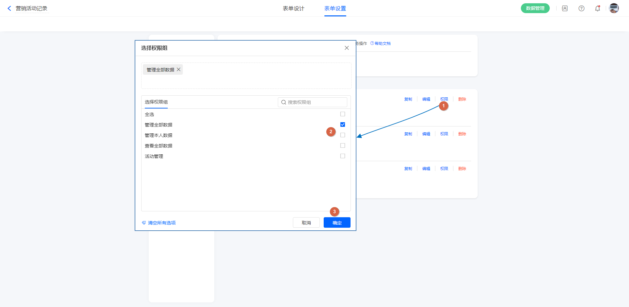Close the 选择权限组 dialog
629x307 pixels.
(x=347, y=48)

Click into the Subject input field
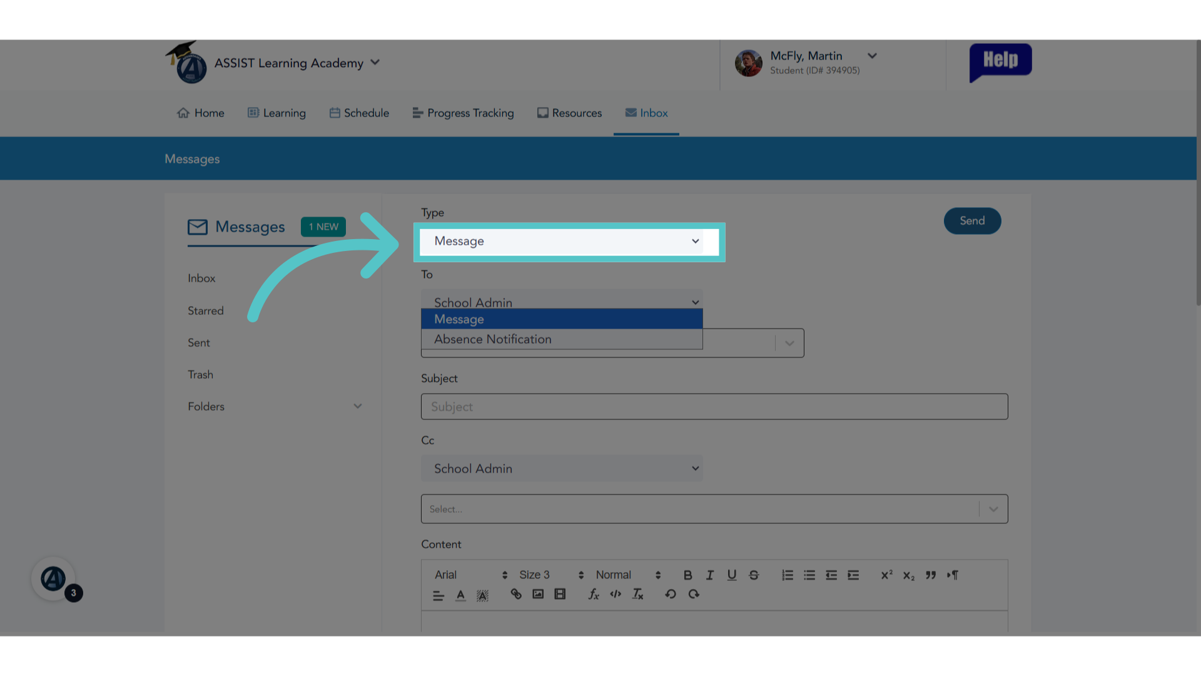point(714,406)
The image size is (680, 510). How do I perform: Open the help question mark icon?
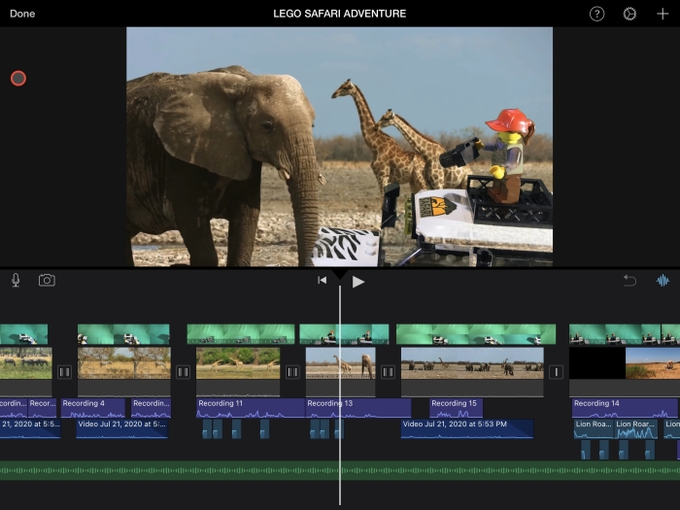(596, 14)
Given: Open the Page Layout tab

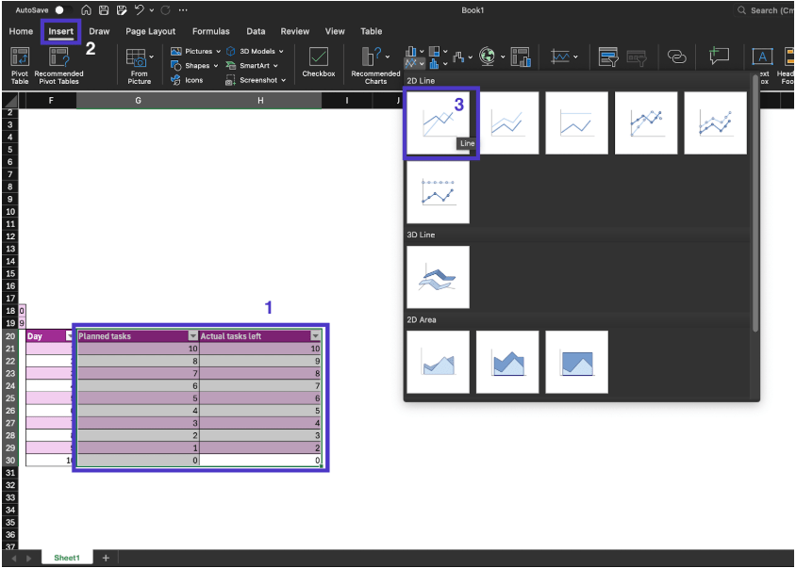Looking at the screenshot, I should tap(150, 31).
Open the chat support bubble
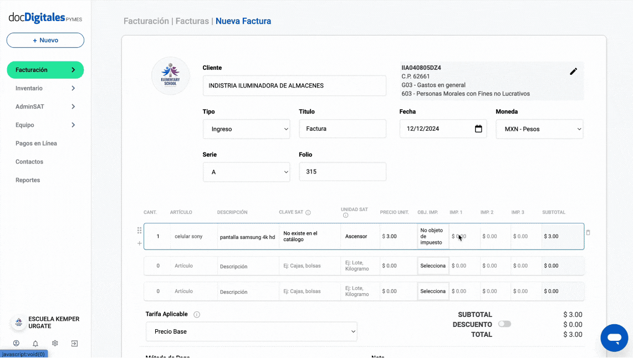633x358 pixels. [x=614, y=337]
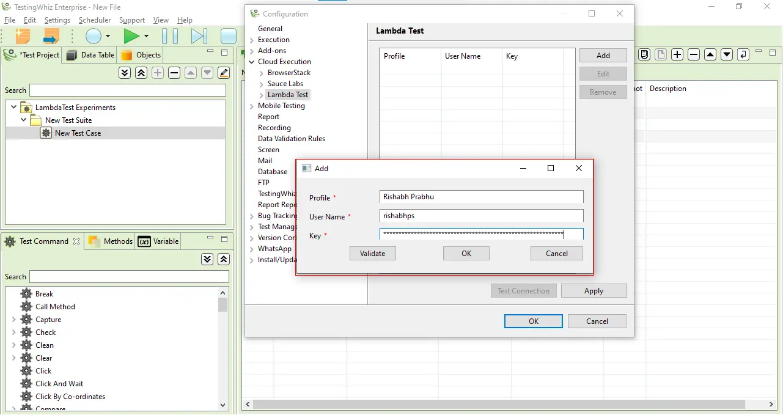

--

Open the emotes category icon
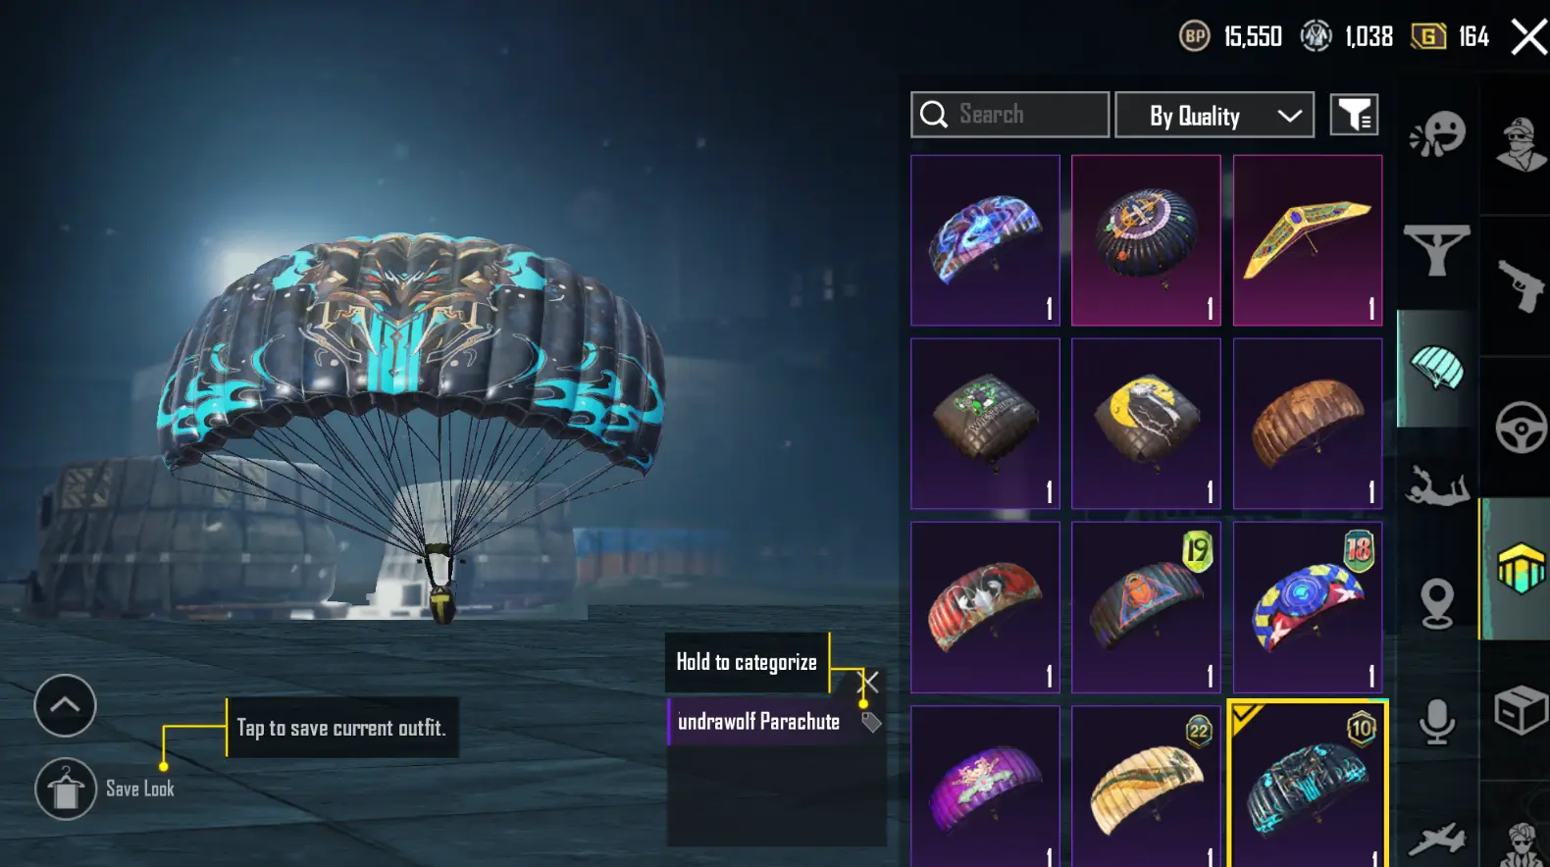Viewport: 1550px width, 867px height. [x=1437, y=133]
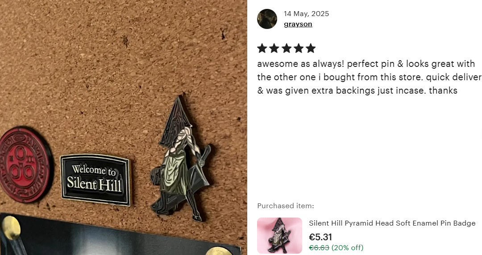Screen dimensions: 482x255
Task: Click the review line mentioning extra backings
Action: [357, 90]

...

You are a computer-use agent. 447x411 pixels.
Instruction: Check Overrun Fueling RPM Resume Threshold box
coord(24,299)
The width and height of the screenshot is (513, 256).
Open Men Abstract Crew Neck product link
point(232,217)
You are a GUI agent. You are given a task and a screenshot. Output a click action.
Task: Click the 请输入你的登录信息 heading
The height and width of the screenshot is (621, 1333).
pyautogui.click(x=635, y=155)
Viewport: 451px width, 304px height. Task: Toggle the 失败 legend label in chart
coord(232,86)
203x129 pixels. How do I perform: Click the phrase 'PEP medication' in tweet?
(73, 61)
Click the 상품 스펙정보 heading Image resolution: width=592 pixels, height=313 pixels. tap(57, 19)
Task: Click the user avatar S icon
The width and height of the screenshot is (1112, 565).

Brief: Among the entries, find every line holding "agent" and return it.

Answer area:
You are a computer-use agent. 447x411 pixels.
You are a GUI agent. You are given a task and a screenshot. Output a click action.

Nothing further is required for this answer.